The histopathological and immunological pattern of CBA mice infected with Leishmania amazonensis after treatment with pyrazole carbohydrazide derivatives.

Because there is no vaccine in clinical use, control of Leishmaniasis relies almost exclusively on chemotherapy and the conventional treatments exhibit high toxicity for patients and emerging drug resistance. Recently, we showed that oral treatment with synthetic pyrazole carbohydrazide compounds induced lower parasite load in draining lymph nodes and reduced skin lesion size without causing any toxic effects in an experimental murine infection model with Leishmania amazonensis.
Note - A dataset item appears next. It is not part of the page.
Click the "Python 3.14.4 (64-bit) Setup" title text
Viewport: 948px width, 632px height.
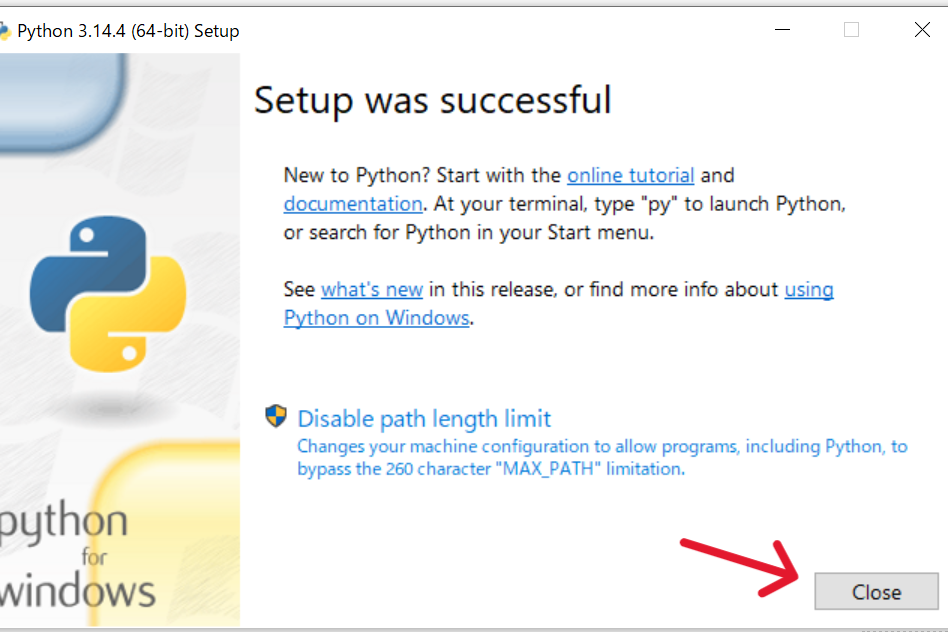coord(128,31)
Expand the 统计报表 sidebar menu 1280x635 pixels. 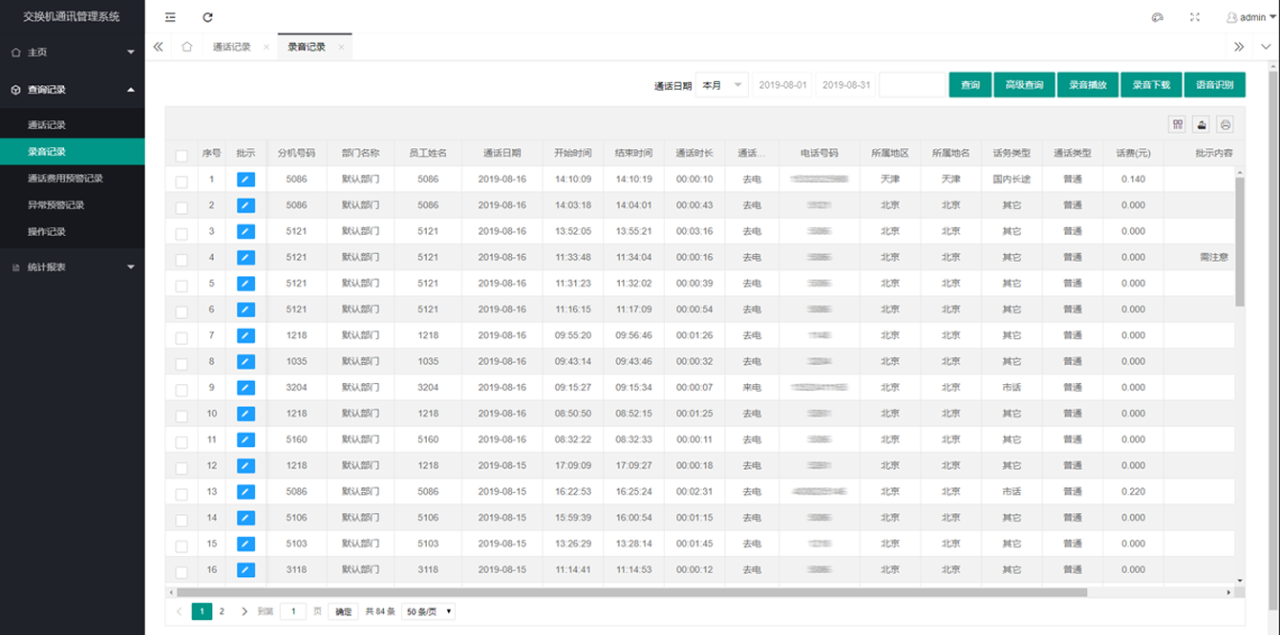pos(72,267)
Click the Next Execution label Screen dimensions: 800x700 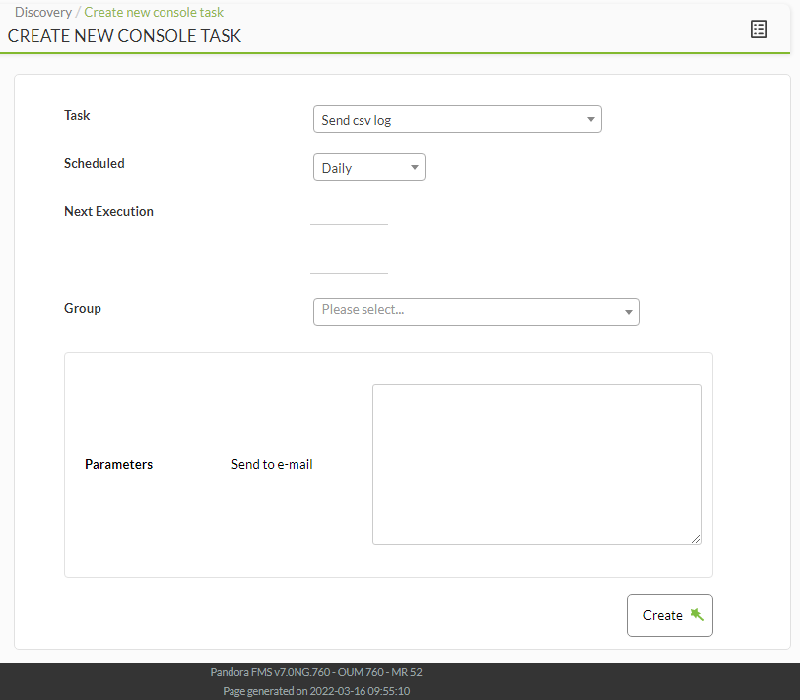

In this study, CBA mice were infected in the footpad with L. amazonensis and then orally treated with pyrazole carbohydrazides derivatives, such as BrNO(2), NO(2)Cl and NO(2)Br and their histopathological and immunological effects were then investigated. Epidermis and dermis had lower levels of inflammatory infiltration compared to the infected untreated control mice. In the dermis of treated animals, the numbers of vacuolated macrophages containing intracellular parasites were far lower than in infected untreated animals. In addition to dermal macrophages, we also observed a mixed inflammatory infiltrate containing lymphocytes and granulocyte cells. Lower numbers of B cells (B220+) and T lymphocytes (CD3+) were identified in the lesions of treated mice compared with the untreated, infected mice. In draining lymph node cells, the number of T lymphocytes (CD3+) was decreased, and the numbers of B cells (CD19+) and CD8+ T cells were increased in infected mice, when compared with the non-infected control group. In additional, we have shown that infected treated and untreated lymph node cells had similar levels of TGF-ß and IFN-γ mRNA expression, whereas IL-4 was expressed at a lower level in the treated group. Increased levels of the specific anti-Leishmania IgG2a or IgG3 antibody subclass were observed in NO(2)Cl or BrNO(2)-treated group, respectively. Overall, our experimental findings suggest that pyrazole carbohydrazides exert modulation of IL-4 expression and B cell levels; however, further evaluation is required to determine the optimal treatment regime.